Khaksari's reliance on Ibrahim BiParva's affidavit is misplaced. (Pl.'s Facts ¶ 11.) BiParva's statement speaks to his non-selection for the GS-12 Programming Research Coordinator position, not Khaksari's. In fact, BiParva says "[w]hether [Khaksari's supervisors] discriminated against Ms. Khaksari, I do not have the slightest idea.'" (Pl.'s Opp'n Ex. 25 at 3 (emphasis added).) Additionally, the Court gives little weight to a second affidavit cited by Khaksari because Nader Kay's discussion of perceived favoritism at the BBG for Davidi is no more than unattributed, secondhand hearsay. (See id. Ex. 26 at 2-3.) Tellingly, the most reliable evidence that Khaksari offers actually confirms the BBG's stated rationale for her non-selection: an email among BBG officers which states "[t]here is nothing in the file to indicate that the [sic] there was any intervention or interest in [Davidi's] selection by . . . anyone other than the selecting official." (Id. Ex. 3.)
Next, Khaksari alleges that the BBG discriminated against her when it rejected her for a GS-11 International Broadcaster position, even though she failed to meet the minimum language requirements of the job. (Pl.'s Opp'n at 31-32.) To support its explanation that Khaksari was unqualified for the position, the BBG offers a host of evidence concerning the required language test which Khaksari failed. This evidence includes the letter Khaksari received from the BBG informing her of the results, (Def. Mot. Ex. 6), and even Khaksari's own admission that she failed (Khaksari Dep. at 64-65.) In contrast, Khaksari offers no credible evidence to support her argument that the BBG failed her on purpose in order to justify her non-selection. Instead, she merely points to her self-serving declaration and to the declaration of a test-grader who she claims had some role in fixing her test results. (Pl.'s Facts ¶ 22-24). This test-grader, however, swore in an earlier affidavit that "the identity of the test-takers is unknown to the readers" and that he did not know ifhe actually read Khaksari's test. (Pl.'s Opp'n Ex. 25 at 3.) More importantly, Khaksari has failed to specify what impermissible animus caused her non-selection for this position considering that the two people selected in her stead were both Muslim women within ten years of her own age. (Khaksari Dep. at 67-68.)

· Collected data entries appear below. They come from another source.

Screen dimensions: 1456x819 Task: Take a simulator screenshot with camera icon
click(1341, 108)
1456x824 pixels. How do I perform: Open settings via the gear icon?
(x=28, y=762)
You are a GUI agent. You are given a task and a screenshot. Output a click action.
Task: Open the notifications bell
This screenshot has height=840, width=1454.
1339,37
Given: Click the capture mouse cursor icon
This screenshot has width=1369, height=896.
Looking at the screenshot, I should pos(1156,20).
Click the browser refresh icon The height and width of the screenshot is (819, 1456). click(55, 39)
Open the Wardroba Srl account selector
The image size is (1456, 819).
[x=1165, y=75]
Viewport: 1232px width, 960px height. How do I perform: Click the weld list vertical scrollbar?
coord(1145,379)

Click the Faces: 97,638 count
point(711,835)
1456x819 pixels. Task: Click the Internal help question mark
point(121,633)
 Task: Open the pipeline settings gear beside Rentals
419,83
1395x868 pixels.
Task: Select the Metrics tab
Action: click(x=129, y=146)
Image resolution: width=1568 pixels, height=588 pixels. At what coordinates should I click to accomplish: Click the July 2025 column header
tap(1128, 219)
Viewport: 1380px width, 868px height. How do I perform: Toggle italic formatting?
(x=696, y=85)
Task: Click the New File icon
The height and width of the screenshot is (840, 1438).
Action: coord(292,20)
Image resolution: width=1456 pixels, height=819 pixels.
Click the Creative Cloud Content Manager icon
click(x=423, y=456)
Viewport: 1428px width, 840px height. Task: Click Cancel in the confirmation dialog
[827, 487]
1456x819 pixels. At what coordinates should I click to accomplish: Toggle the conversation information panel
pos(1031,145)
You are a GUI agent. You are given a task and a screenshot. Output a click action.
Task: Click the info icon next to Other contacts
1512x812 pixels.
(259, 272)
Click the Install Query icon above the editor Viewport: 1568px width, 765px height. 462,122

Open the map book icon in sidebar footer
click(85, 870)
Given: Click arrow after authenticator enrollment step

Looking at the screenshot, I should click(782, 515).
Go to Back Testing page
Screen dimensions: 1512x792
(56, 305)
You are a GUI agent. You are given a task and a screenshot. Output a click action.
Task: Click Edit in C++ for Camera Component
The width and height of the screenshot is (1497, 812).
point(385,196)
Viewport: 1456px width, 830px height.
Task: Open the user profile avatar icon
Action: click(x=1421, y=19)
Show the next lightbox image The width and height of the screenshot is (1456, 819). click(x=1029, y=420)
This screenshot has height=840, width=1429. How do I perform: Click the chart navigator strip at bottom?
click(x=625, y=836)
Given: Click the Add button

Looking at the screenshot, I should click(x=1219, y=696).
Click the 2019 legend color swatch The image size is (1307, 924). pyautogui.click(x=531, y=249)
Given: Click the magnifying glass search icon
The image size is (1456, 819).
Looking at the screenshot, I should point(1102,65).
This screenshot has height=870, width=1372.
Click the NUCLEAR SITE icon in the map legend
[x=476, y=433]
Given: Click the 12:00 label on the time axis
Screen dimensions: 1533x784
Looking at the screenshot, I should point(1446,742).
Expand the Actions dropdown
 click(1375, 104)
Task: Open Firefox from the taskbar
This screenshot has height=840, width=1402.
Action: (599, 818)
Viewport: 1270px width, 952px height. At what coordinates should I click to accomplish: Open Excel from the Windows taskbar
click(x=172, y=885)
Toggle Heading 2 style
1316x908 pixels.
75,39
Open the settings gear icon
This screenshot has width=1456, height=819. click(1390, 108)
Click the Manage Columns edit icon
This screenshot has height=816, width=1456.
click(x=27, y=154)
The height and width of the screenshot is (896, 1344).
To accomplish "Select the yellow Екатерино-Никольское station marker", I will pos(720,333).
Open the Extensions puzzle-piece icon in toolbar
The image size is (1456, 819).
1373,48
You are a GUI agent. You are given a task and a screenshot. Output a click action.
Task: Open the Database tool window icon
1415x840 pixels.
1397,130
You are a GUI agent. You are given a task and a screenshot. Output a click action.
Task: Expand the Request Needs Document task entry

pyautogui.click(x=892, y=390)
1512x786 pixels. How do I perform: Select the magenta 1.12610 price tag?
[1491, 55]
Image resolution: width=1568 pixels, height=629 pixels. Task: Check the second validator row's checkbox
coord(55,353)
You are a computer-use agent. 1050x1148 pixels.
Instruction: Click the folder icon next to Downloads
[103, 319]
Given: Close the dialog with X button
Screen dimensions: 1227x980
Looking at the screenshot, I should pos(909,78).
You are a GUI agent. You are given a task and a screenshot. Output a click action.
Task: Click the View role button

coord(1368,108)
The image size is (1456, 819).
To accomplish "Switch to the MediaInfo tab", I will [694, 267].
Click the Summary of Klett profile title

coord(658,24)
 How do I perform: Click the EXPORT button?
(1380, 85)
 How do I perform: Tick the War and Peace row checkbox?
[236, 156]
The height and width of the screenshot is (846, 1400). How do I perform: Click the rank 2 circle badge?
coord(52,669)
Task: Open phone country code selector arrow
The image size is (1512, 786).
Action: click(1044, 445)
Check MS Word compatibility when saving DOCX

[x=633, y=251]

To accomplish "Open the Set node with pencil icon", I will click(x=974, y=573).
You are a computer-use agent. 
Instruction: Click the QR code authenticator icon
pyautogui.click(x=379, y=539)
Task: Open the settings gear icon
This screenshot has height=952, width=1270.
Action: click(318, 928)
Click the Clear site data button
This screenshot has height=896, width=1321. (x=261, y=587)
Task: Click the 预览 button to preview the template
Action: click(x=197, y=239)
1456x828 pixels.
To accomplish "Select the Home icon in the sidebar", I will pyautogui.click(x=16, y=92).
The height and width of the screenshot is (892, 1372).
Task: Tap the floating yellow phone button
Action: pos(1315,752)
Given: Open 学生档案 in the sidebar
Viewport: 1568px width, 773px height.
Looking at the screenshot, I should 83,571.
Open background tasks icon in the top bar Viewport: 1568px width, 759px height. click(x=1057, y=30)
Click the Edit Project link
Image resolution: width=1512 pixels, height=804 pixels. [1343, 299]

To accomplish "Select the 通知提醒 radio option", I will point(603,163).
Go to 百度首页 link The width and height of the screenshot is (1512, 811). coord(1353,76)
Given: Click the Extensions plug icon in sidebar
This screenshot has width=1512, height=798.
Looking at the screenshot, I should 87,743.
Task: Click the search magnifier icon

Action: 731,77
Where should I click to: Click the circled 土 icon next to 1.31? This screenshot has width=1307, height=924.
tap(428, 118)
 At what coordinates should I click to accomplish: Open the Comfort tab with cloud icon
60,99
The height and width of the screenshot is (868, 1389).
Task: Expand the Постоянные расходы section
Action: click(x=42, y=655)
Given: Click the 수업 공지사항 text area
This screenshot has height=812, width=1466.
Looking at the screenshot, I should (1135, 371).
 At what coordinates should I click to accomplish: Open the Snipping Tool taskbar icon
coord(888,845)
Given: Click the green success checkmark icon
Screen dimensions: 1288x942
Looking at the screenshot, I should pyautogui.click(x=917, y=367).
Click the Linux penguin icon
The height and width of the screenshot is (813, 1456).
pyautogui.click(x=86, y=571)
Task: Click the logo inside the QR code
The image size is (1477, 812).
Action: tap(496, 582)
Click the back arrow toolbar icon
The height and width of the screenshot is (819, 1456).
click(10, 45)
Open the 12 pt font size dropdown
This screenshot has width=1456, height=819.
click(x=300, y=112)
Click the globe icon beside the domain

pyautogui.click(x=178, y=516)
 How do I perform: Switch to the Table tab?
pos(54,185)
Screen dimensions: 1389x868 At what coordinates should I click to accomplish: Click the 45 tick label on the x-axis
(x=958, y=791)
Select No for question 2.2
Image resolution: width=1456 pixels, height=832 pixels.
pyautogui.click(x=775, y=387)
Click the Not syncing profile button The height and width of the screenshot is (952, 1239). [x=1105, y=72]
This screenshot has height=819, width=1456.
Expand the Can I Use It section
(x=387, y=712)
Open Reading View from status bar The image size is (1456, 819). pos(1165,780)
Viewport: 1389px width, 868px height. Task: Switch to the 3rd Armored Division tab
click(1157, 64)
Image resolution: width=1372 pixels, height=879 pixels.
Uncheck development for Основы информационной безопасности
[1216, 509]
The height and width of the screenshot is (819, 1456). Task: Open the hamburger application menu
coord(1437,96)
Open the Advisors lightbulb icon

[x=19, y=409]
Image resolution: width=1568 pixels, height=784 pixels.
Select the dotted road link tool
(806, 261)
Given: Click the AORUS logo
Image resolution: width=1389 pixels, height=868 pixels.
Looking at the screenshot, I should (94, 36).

Finally, Khaksari cannot pursue her claim that she was discriminated against when rejected for a GS-12 International Broadcaster position because she was not available to be selected for it. When Khaksari first applied for this vacant job posting in April 2005, she had the fifth-highest qualification score of all applicants. (Def. Mot. Ex. 17.) Only the top three applicants were eligible for selection, however, so Khaksari could not have gotten this position based on her first application. (Def. Mot. Ex. 5 at 5.) It turned out, nonetheless, that none of the applicants were selected for this position on its first posting, and Khaksari received a letter informing her that the vacancy would not be filled as advertised. (Khaksari Dep. at 62.) Although the vacancy was subsequently reposted, Khaksari never re-applied. (Id.) Thus, this claim must fail in light of Khaksari's decision not to apply for the re-posted position and her initial application score which rendered her ineligible in any event.
CONCLUSIONFor all of the above reasons, defendant's Motion for Summary Judgment is GRANTED. An appropriate Order and Judgment will accompany this Memorandum.
ORDER AND FINAL JUDGMENT
For the reasons set forth in the accompanying Memorandum Opinion entered this date, it is hereby
ORDERED that defendant's Motion for Summary Judgment [# 35] is GRANTED, and it is further
ORDERED that judgment is entered in favor of the defendant, and that the case's dismissed with prejudice. This is a final appealable Order.